J
e travaille comme employé de commerce depuis la fin de mon apprentissage en commerce en 2007.  J’ai été employé par différentes entreprises, autant dans le secteur public que privé. Être employé de commerce signifie qu’on s’occupe de la partie administrative des affaires d’une entreprise. On travaille en général dans des bureaux ouverts, devant un ordinateur et à répondre aux téléphones. En Suisse, 14’000 jeunes terminent un apprentissage de commerce chaque année, 400’000 personnes travaillent en tant qu’employés de commerce, parmi lesquels presque trois-quarts sont des femmes. Parfois on a l’impression que le travail dans une administration est répétitif, facile et atone. On est vu comme des bureaucrates sourcilleux, on ne comprend pas l’importance de notre travail et on ne le valorise pas.

Une pression malsaine

Aujourd’hui, il n’est plus possible qu’une entreprise fonctionne sans administration. Le rôle de cette dernière est de faire en sorte que toutes les opérations de l’entreprise se déroulent de la manière la plus efficace, la plus claire et le plus rapidement possible. Ce travail nécessite des fortes capacités organisationnelles et communicatives. On est sous pression de tous les côtés, sans avoir beaucoup de marge de manœuvre ou de pouvoir décisionnelle. Le chômage est environ 3% plus bas que la moyenne suisse.

Néanmoins, nous avons relativement plus de facilité à trouver de l’emploi en comparaison à d’autres secteurs. Beaucoup de mes collègues souffrent d’une pression de plus en plus forte dans leur lieu de travail et se plaignent que les emplois deviennent moins stables. Les restructurations, relocations et même les licenciements sont devenus une normalité. L’informatique, internet et les autres nouveaux moyens de communication engendrent une nouvelle manière de travailler. Des formations adéquates n’existent souvent pas.

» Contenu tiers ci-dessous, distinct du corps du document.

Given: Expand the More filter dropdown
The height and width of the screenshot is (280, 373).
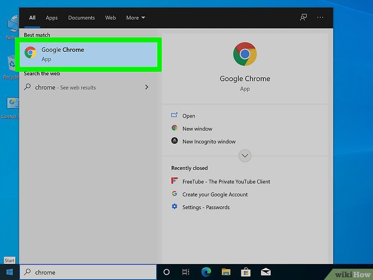Looking at the screenshot, I should [x=135, y=17].
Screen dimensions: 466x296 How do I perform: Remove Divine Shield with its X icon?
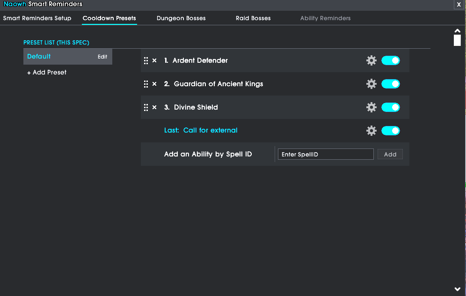pyautogui.click(x=154, y=107)
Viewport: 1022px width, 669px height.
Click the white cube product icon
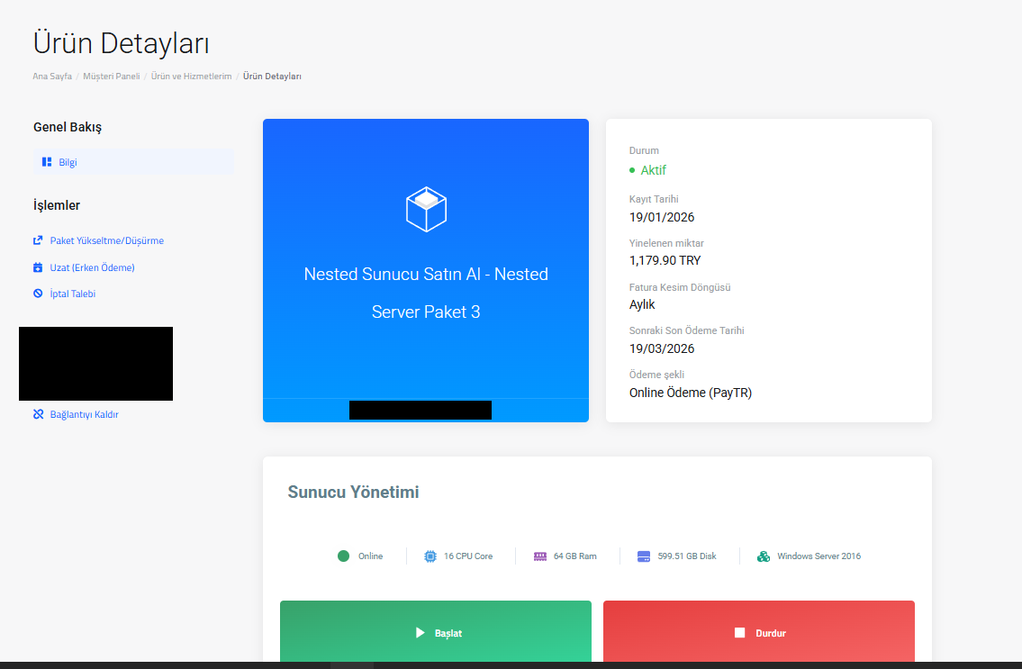[426, 209]
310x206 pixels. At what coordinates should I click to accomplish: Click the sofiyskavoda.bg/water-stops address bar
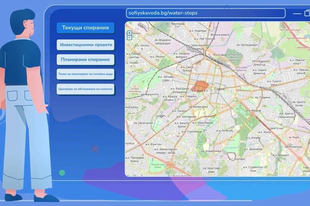(205, 13)
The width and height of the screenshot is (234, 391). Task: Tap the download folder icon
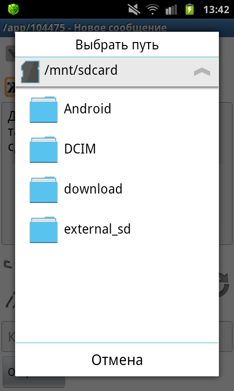pyautogui.click(x=43, y=190)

De plus, malgré le fait que notre société devienne de plus en plus bureaucratique, l’austérité et la compétition anarchique d’un capitalisme en crise font que les entreprises cherchent à réduire les coûts dans l’administration en nous donnant toujours plus de travail pour un laps de temps toujours plus restreint. Durant ma courte vie professionnelle, j’ai vu beaucoup de mes collègues constamment être débordé-e-s, tomber malade jusqu’à ne plus être capable de travailler.

Un futur de plus en plus précaire

Les jeunes sont particulièrement touché-e-s. Selon une statistique de la société de l’emploi de commerce, 90% des jeunes employé-e-s de commerce pensent qu’une formation continue est nécessaire afin d’optimiser leurs futures chances sur le marché du travail. Contrairement aux formations universitaires, ces formations sont souvent privées et coûtent très cher. Sans formations supérieures, on se retrouve face à un grand risque de précarité dans le futur. Personnellement, il m’a toujours été relativement aisé de trouver un emploi, mais j’ai souvent été engagé de manière temporelle, j’étais payé à l’heure, sans vacances, sans 13ème salaire ou autres bénéfices que mes collègues avaient. Parce que mon salaire était bas et que j’étais payé à l’heure, je travaillais souvent plus des heures que mes collègues. Pour les jeunes, surtout dans le secteur public, il est devenu de plus en plus difficile d’obtenir un contrat de longue durée. Selon mes collègues un peu plus âgé-e-s, ceci serait relativement nouveau.

Un problème principal dans notre secteur est le taux de syndicalisation qui est très bas. A l’exception du secteur public, aucun-e de mes collègues était syndicalisé-e. Cela facilite l’exploitation et la précarisation. Mais finalement, même une forte syndicalisation ne pourrait pas arrêter cette tendance vers la précarisation – pour cela il faudrait un véritable contrôle démocratique des moyens de production!